**What you have to do:**
Within the listing below, how many lines contain "agent"? Only the number is wanted.

**Information shown:**
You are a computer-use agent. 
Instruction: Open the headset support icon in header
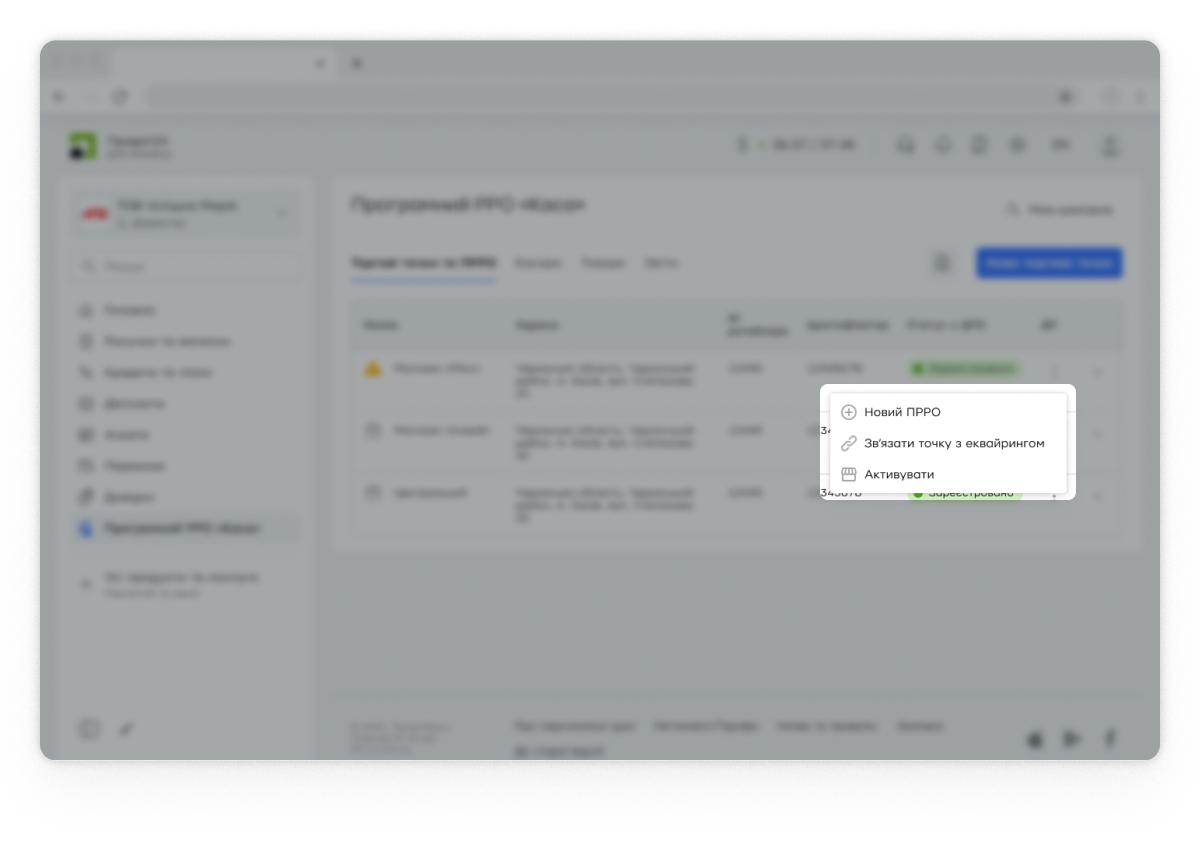[906, 145]
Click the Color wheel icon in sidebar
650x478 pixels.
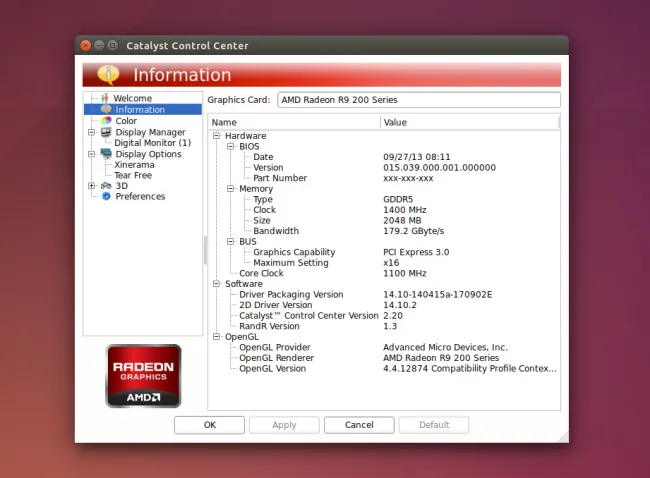pyautogui.click(x=106, y=121)
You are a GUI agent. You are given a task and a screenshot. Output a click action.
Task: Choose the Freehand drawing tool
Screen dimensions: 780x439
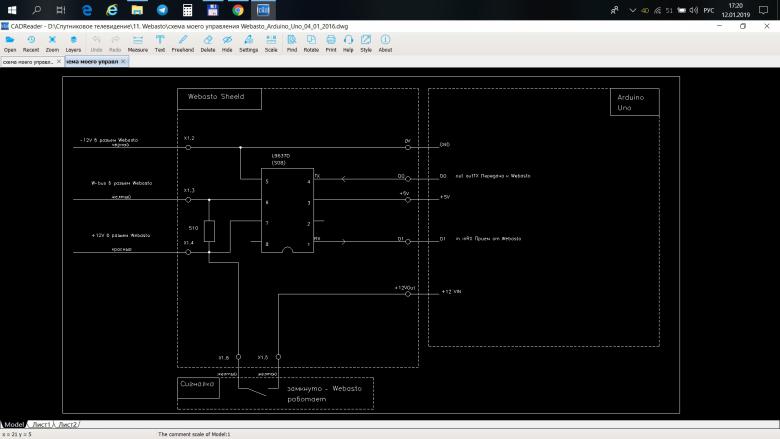pos(183,42)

**Finished task:**
2